- WHAT YOU WILL DO
**1.** Summarize the Plant Physiology author profile of Trinh-Don Nguyen in two sentences.
**2.** Please write the next part of the Plant Physiology author profile of Trinh-Don Nguyen, starting after its final sentence.

- PAGE EXCERPT
Recognizing Plant Physiology first authors: Trinh-Don Nguyen
Trinh-Don Nguyen, co-first author of Catalytic plasticity of germacrene A oxidase underlies sesquiterpene lactone diversification
Current position: Mitacs Elevate postdoctoral fellow, University of British Columbia and Supra Research & Development (Kelowna, BC, Canada)
Education: BSc (Viet Nam National University – Ho Chi Minh City), PhD (University of Calgary)
Non-scientific interests: reading, photography, translating, and traveling
Brief bio: I was born and grew up in Viet Nam, where plants have been a huge part of not only agriculture but also medicine and every other aspect of life. Medicinal plants fascinate me, and I want to understand (and hopefully utilize) the ways plants make these myriads of bioactive chemicals.
More than a year after finishing my BSc degree in Ho Chi Minh City (Viet Nam) with a cell culture study on the Taxol-producing Himalayan yew, I joined Dr. Dae-Kyun Ro’s group at the University of Calgary (Canada) to elucidate the germacrene A-derived sesquiterpene lactone pathway (a less known but no less important ‘analogue’ of the artemisinin pathway). The latest publication (PP2019-RA-00629DR1), co-first authored by Moonhyuk Kwon, in Plant Physiology stemmed from part of these studies.

- SOURCE INFORMATION
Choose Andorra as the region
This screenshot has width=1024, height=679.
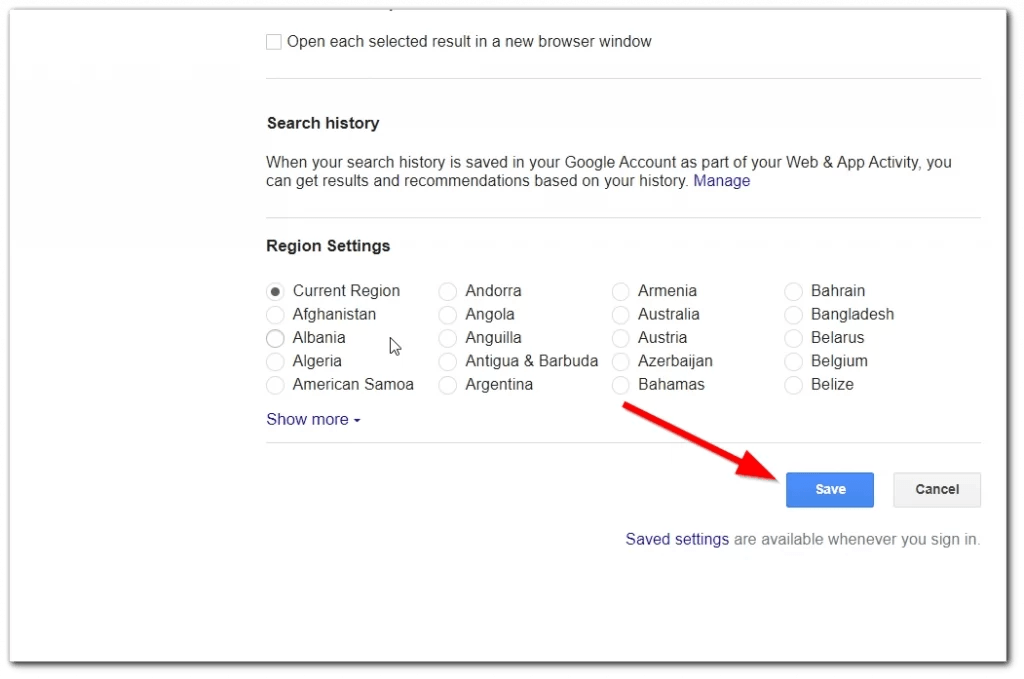click(447, 290)
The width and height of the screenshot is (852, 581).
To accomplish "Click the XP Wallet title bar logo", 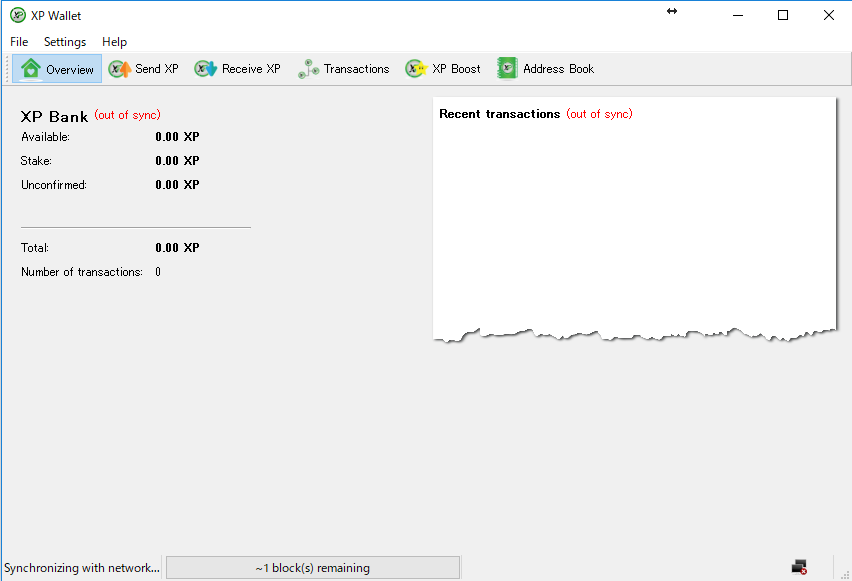I will click(17, 15).
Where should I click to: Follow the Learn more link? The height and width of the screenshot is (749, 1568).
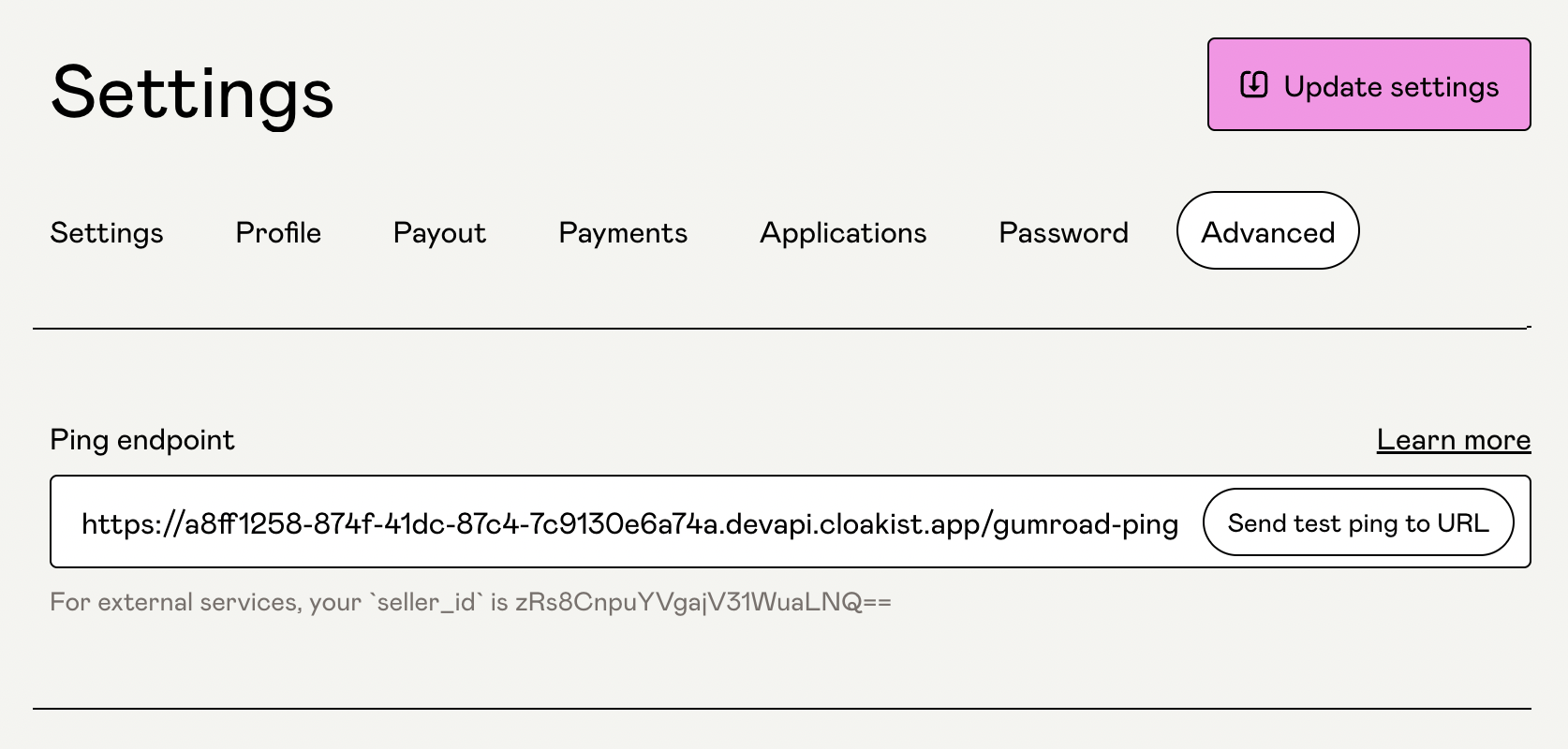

- SOLVED TASKS
**1.** Trinh-Don Nguyen grew up in Viet Nam, earned a BSc in Ho Chi Minh City and a PhD at the University of Calgary, and is now a Mitacs Elevate postdoctoral fellow with the University of British Columbia and Supra Research & Development. Fascinated by how medicinal plants make bioactive chemicals, Nguyen joined Dr. Dae-Kyun Ro's group to elucidate the germacrene A-derived sesquiterpene lactone pathway, work that led to a Plant Physiology paper co-first authored with Moonhyuk Kwon.

**2.**
From 2015 to 2018, I was a postdoctoral researcher at the John Innes Centre (UK) where I continued to work on the enzymatic plasticity in the metabolism of terpenoids and iriroids (a non-canonical group of terpenoids) in a range of plants in Dr. Paul O’Maille’s and Dr. Sarah O’Connor’s groups.
With an academic-industrial research fellowship from Mitacs (Canada), I am currently working on terpenoid profiling and biochemistry of high-value plants at the University of British Columbia’s Okanagan Campus and Supra Research & Development, the first spin-off company emerged from UBC Okanagan’s research.